- **PROBLEM DETAILS**: Copy each line below holding "chevron".

Segment Start: EXCERPTED DATA

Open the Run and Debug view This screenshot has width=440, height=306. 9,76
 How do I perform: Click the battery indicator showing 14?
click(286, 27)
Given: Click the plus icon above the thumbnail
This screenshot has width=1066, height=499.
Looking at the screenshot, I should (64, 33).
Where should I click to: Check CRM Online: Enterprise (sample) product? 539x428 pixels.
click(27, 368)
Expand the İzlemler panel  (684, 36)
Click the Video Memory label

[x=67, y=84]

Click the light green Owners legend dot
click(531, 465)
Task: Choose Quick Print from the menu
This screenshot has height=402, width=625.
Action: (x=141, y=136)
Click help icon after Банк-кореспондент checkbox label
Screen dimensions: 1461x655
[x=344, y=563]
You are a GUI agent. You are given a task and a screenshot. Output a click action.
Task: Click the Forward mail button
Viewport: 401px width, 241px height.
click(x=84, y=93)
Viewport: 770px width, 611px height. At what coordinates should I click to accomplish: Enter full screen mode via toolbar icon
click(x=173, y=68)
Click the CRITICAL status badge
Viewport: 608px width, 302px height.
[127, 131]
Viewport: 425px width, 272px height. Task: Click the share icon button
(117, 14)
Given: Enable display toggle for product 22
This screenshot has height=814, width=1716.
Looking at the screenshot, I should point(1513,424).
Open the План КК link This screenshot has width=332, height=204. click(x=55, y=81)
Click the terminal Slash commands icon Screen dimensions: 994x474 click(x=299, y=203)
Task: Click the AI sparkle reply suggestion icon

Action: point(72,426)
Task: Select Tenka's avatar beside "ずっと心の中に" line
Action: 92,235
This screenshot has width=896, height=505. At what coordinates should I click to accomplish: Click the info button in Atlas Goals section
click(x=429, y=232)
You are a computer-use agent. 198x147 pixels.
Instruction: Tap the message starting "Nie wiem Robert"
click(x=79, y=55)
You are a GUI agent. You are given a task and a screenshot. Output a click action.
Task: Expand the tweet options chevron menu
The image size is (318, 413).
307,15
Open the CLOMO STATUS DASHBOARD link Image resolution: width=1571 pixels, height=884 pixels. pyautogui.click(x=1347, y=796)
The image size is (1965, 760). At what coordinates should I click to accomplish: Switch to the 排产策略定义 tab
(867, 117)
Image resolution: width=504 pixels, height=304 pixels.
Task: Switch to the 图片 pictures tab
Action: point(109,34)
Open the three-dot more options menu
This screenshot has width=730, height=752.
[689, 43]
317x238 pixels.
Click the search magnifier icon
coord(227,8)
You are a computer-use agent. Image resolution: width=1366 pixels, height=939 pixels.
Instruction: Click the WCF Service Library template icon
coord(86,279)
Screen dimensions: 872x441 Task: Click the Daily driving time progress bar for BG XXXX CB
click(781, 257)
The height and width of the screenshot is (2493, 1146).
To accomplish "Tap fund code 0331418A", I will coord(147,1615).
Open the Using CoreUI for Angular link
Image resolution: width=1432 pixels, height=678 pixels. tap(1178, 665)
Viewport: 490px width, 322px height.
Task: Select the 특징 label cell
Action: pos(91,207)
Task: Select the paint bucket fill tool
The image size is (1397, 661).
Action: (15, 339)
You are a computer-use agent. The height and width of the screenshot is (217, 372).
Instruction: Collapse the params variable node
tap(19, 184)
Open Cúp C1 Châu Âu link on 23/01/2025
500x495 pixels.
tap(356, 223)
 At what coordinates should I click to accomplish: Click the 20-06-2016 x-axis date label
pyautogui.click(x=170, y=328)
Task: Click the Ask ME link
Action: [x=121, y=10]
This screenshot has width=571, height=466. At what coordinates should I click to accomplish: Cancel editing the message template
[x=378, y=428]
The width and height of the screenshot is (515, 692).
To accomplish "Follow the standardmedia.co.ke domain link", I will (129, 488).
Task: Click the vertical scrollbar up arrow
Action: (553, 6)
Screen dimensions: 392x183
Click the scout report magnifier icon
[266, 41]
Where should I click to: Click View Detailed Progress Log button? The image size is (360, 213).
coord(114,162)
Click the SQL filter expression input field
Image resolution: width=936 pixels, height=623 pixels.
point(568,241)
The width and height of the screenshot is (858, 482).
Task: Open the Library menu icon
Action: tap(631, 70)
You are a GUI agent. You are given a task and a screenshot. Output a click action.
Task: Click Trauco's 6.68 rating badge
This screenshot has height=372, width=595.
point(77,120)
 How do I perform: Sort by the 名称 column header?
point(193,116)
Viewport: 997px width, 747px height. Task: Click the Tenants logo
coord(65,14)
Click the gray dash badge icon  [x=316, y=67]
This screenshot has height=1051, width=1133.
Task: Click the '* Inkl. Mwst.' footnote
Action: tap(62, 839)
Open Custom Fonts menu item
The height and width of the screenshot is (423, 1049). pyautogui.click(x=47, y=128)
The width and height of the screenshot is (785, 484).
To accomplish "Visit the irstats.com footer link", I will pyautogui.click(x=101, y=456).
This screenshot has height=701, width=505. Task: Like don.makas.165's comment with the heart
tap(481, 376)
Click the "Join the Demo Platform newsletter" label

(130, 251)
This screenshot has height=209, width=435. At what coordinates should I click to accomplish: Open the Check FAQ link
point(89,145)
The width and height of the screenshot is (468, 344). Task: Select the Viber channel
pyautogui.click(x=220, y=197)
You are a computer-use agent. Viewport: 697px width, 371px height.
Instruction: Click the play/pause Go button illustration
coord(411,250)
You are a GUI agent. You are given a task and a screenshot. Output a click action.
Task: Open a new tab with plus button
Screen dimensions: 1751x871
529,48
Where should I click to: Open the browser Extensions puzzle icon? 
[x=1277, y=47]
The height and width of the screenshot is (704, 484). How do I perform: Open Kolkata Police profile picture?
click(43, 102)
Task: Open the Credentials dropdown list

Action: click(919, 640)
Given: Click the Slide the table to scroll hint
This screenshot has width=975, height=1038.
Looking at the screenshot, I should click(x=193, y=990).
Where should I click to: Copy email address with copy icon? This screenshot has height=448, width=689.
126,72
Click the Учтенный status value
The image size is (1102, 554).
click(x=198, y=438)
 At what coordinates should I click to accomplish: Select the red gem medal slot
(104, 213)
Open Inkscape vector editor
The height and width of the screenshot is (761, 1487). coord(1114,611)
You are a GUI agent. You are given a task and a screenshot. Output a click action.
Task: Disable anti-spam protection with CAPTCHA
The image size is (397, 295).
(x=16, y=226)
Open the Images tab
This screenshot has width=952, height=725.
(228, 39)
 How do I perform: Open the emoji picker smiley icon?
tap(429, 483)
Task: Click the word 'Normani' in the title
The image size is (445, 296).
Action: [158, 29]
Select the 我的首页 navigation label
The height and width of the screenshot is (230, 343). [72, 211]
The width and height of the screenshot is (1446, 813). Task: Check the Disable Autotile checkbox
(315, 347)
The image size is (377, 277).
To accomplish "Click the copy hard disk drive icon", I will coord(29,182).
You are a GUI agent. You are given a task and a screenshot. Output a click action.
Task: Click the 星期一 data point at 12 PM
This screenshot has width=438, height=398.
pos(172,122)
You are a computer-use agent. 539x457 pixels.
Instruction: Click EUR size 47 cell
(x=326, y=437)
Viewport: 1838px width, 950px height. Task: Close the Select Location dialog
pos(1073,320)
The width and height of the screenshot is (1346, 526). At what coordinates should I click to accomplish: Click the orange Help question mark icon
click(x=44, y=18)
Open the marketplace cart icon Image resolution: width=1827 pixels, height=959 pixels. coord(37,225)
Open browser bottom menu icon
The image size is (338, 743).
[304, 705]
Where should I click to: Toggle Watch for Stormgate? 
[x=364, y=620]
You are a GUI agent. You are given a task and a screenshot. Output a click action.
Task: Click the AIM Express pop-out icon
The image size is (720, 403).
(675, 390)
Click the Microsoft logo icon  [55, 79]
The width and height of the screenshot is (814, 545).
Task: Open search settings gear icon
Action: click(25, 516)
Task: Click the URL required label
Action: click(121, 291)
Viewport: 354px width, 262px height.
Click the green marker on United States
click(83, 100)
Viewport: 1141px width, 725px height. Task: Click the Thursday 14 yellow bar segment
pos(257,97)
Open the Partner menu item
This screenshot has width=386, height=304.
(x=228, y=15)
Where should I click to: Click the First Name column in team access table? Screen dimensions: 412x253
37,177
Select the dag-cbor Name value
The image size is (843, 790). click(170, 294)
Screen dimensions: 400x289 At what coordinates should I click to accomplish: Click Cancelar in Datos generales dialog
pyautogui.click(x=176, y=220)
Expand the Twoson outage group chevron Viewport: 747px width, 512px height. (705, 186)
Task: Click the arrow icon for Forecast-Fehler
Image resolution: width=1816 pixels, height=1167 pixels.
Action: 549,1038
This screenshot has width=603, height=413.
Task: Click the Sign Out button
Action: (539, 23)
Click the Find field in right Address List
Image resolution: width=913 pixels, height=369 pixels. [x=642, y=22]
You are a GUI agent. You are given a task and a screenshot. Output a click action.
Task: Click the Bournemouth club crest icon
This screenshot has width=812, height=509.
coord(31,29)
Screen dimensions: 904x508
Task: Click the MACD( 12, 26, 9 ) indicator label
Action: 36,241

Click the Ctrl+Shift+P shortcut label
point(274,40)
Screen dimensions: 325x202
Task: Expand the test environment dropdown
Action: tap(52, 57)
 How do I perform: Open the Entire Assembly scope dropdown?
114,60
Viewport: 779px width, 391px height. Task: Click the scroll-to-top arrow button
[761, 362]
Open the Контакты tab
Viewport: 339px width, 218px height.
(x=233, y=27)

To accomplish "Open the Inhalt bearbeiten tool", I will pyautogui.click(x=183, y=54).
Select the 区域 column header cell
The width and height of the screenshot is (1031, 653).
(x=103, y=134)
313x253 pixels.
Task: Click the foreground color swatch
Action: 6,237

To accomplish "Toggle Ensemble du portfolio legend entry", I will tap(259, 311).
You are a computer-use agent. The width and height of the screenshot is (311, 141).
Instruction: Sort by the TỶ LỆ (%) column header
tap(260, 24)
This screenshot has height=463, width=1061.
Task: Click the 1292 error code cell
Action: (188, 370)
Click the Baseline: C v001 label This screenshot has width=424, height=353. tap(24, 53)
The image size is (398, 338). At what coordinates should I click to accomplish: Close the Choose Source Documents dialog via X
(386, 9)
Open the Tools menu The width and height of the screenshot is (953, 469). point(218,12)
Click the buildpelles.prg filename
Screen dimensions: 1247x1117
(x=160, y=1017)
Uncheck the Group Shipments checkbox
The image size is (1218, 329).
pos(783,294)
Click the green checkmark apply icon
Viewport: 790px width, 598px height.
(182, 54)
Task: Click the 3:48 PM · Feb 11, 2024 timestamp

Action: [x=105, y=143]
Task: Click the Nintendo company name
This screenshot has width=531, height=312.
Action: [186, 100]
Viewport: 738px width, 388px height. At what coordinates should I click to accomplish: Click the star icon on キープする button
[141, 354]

Segment End: EXCERPTED DATA

- **RESULT FOR THIS TASK**:
Task: Expand the tweet options chevron menu
Expand the Twoson outage group chevron Viewport: 747px width, 512px height. (705, 186)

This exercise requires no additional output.